"Dying well is one of the good works to which Christians are called," writes J.I. Packer. Part of dying well is planning how your departure will be marked. The plans you make for those observances provide you with an opportunity to glorify God in your death, to testify to your faith in Christ, and to comfort the grieving.
Here are five decisions you should make:
(1) Decide whether to have a funeral or memorial service. A funeral service is held with the body present and burial following. The memorial service follows the burial which is usually private. Make mine a memorial.
(2) Decide how people will "pay their respects" after your death and before burial. It's common for families to receive visitors at the funeral home with the casket open. (Many Pittsburghers call this a "viewing" rather than "family visitation.") I will leave it to my family to decide whether their viewing my body one last time will aid "closure" and whether they will receive visitors at the funeral home, but my body will not be on display. I look bad enough now without having to endure people commenting on how "life-like" I look in death.
(3) Decide how much money will be spent. Expensive caskets and lavish flower displays are hard to justify by Christian values. Give me a simple casket and the flowers for a common worship service, and let the rest provide for my family or support the Lord's work.
(4) Decide between traditional burial and cremation. Some have reservations, but cremation seems only to hasten the inevitable process of decay. Is that any worse than the useless effort to preserve the body? I take simple burial for traditional and emotional, not theological, reasons.
(5) Decide whether the service will be held in a funeral home chapel or church. I don't care for the funeral home atmosphere, so I choose church, which I associate with worship, faith, and fellowship.
Now let me offer five words of counsel:
(1) Plan a worship service that focuses on God, gives thanks for your life, and comforts the living. The reality of death and depth of grief should not be diminished but fully acknowledged. Don't let the service degenerate into syrupy sentimentality, but maintain a spirit of Christian dignity. There should be a strong note of confident faith and triumphant hope that affirms the biblical promise in the face of death.
(2) By all means have music. Choose from the great psalms and hymns that confess biblical truth and plumb the depths of godly experience. For All the Saints; Our God, Our Help in Ages Past; I Greet Thee, Who My Sure Redeemer Art; Jesus Lives and So Shall I; and Peace, Perfect Peace are examples of appropriate songs. Soloists and groups are fine if quality can be assured. (My funeral fantasy is to have a Sandi Patty voice sing We Shall Behold Him, a big bass sing The Trumpet Shall Sound, and a gigantic choir sing Worthy Is the Lamb.)

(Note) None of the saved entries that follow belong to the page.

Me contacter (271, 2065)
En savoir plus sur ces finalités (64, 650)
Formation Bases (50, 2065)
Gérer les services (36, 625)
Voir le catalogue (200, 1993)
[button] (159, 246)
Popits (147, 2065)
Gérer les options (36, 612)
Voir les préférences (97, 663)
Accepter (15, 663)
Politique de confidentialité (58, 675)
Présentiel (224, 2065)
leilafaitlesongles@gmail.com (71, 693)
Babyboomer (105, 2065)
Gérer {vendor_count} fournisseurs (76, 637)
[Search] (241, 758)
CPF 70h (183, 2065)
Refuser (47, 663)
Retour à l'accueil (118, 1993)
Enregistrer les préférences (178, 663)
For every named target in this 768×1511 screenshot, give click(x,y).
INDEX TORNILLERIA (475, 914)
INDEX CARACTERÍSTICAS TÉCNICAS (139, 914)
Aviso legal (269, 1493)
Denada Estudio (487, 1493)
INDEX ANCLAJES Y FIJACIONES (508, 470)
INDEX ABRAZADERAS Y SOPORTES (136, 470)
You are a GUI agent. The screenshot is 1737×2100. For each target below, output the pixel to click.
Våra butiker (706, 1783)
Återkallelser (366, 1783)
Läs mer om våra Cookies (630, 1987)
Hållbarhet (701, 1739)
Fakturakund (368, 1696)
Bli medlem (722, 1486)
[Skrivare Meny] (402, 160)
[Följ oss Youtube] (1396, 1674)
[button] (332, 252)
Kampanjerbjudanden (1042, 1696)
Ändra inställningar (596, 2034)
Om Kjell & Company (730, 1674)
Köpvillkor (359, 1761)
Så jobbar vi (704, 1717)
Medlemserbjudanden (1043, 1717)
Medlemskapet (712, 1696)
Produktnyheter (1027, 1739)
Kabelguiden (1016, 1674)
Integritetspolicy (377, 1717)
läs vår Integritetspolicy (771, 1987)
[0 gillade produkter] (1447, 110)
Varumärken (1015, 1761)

(3) If something is said about you, make sure it is honest and focused on God. The best way to review your life is for the minister to work this naturally into his message and prayers. However, if you are eulogized, let the speaker(s) prepare well and offer their observations for the purpose of thanking God for your life and encouraging others by your example. A few well-said words are better than many rambling ones. If people want to "reminisce," it should be done at another time and place, perhaps at a meal or reception following the service.
(4) Ministers are willing to help. Most will accommodate your preferences to the fullest extent consistent with their convictions as worship leaders. If you have specific wishes about Scripture readings and music, put them in writing and inform your family.
(5) Most important, so believe and live that when you die, those left behind will know that you are with the Lord awaiting the "yet more glorious day" of resurrection when all the Lord's people will be together forever with the Lord.
Theologian Robert Rayburn wrote, "That there should be an easily distinguishable difference between the funeral of a true Christian and that of an unbeliever is evident to anyone who has an understanding of what it means to be a Christian. Unfortunately, however, in no other service of the evangelical churches of our Lord are there so many evidences of pagan influences as there are in funeral services." Let us reclaim our departure arrangements for Christ. Paul wanted Christ to "be exalted in my body whether by life or death" (Philippians 1:20). That's an excellent goal as you plan for the way your dying will be observed by family and friends.